The Measurement of Spirituality in Palliative Care and the Content of Tools Validated Cross-Culturally: A Systematic Review
Context. Despite the need to assess spiritual outcomes in palliative care, little is known about the properties of the tools currently used to do so. In addition, measures of spirituality have been criticized in the literature for cultural bias, and it is unclear which tools have been validated cross-culturally. Objectives. This systematic review aimed to identify and categorize spiritual outcome measures validated in advanced cancer, human immunodeficiency virus (HIV), or palliative care populations; to assess the tools’ cross-cultural applicability; and for those measures validated cross-culturally, to determine and categorize the concepts used to measure spirituality. Methods. Eight databases were searched to identify relevant validation and research studies. An extensive search strategy included search terms in three categories: palliative care, spirituality, and outcome measurement. Tools were evaluated according to two criteria: 1) validation in advanced cancer, HIV, or palliative care and 2) validation in an ethnically diverse context.
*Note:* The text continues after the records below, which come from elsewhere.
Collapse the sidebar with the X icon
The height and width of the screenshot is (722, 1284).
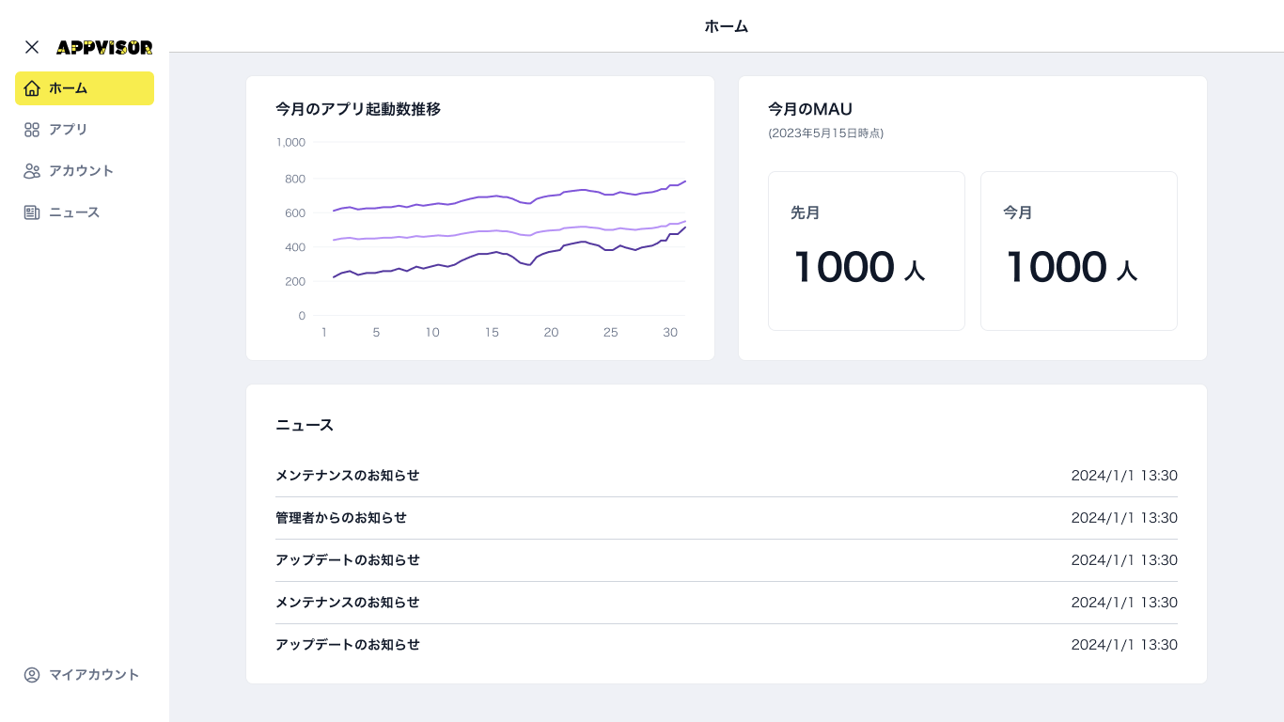pos(31,47)
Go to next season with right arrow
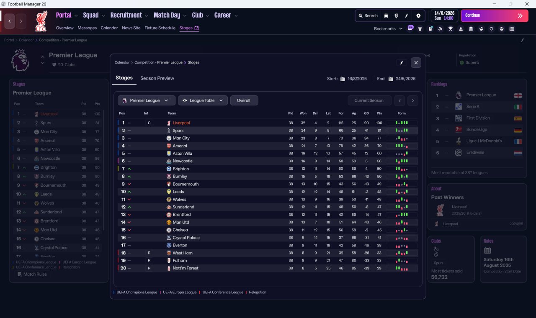536x318 pixels. (412, 100)
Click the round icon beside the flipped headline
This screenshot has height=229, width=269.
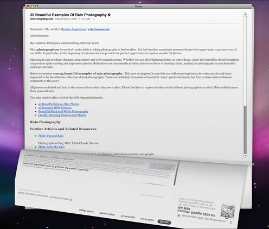(x=71, y=200)
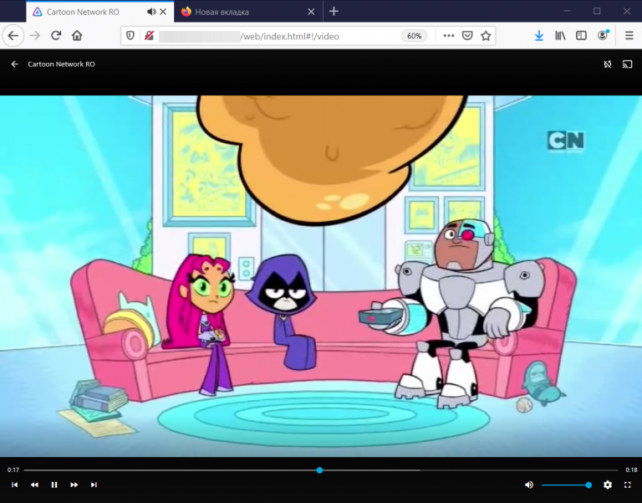Viewport: 642px width, 503px height.
Task: Open the Firefox hamburger menu
Action: pos(629,36)
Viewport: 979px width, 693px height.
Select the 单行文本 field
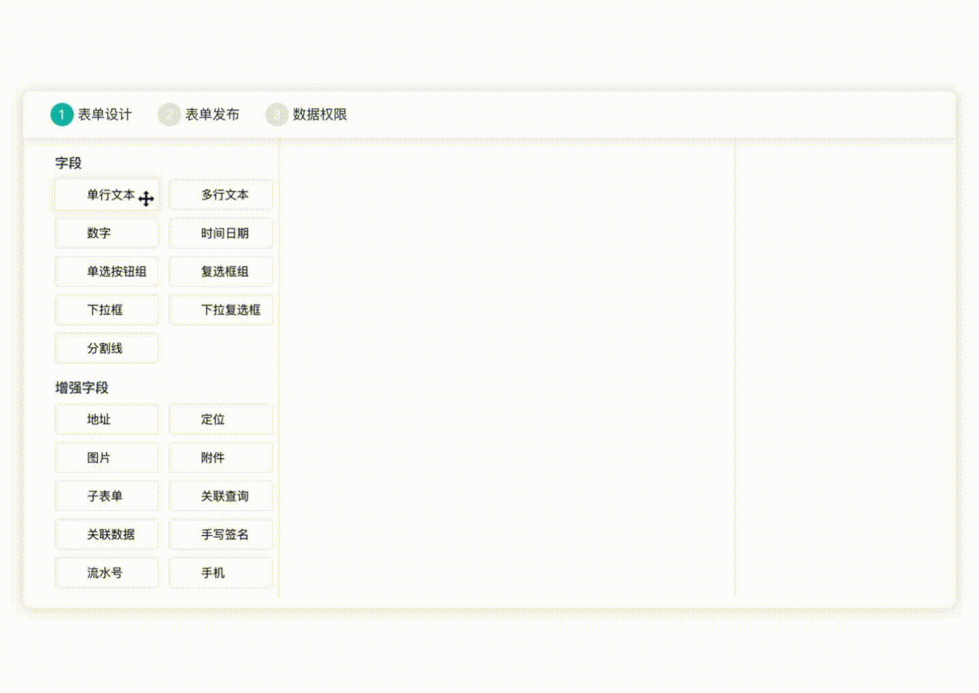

Tools that met Criterion 1 were categorized by type; tools that also met Criterion 2 were subjected to content analysis to identify and categorize the spiritual concepts they use. Results. One hundred ninety-one articles were identified, yielding 85 tools. Fifty different tools had been reported in research studies; however, 30 of these had not been validated in palliative care populations. Thirty-eight tools met Criterion 1: general multidimensional measures (n 1⁄4 21), functional measures (n 1⁄4 11), and substantive measures (n 1⁄4 6). Nine measures met Criterion 2; these used spiritual concepts relating to six themes: Beliefs, practices, and experiences; Relationships; Spiritual resources; Outlook on life/self; Outlook on death/dying; and Indicators of spiritual well-being. A conceptual model of spirituality is presented on the basis of the content analysis. Recommendations include consideration of both the clinical and cultural population in which spiritual instruments have been validated when selecting an appropriate measure for research purposes. Areas in need of further research are identified. Conclusion. The nine tools identified in this review are those that have currently been validated in cross-cultural palliative care populations and, subject to appraisal of their psychometric properties, may be suitable for cross cultural research.
Note: this article was featured in the October 2017 ACPE Research Network Article of the Month.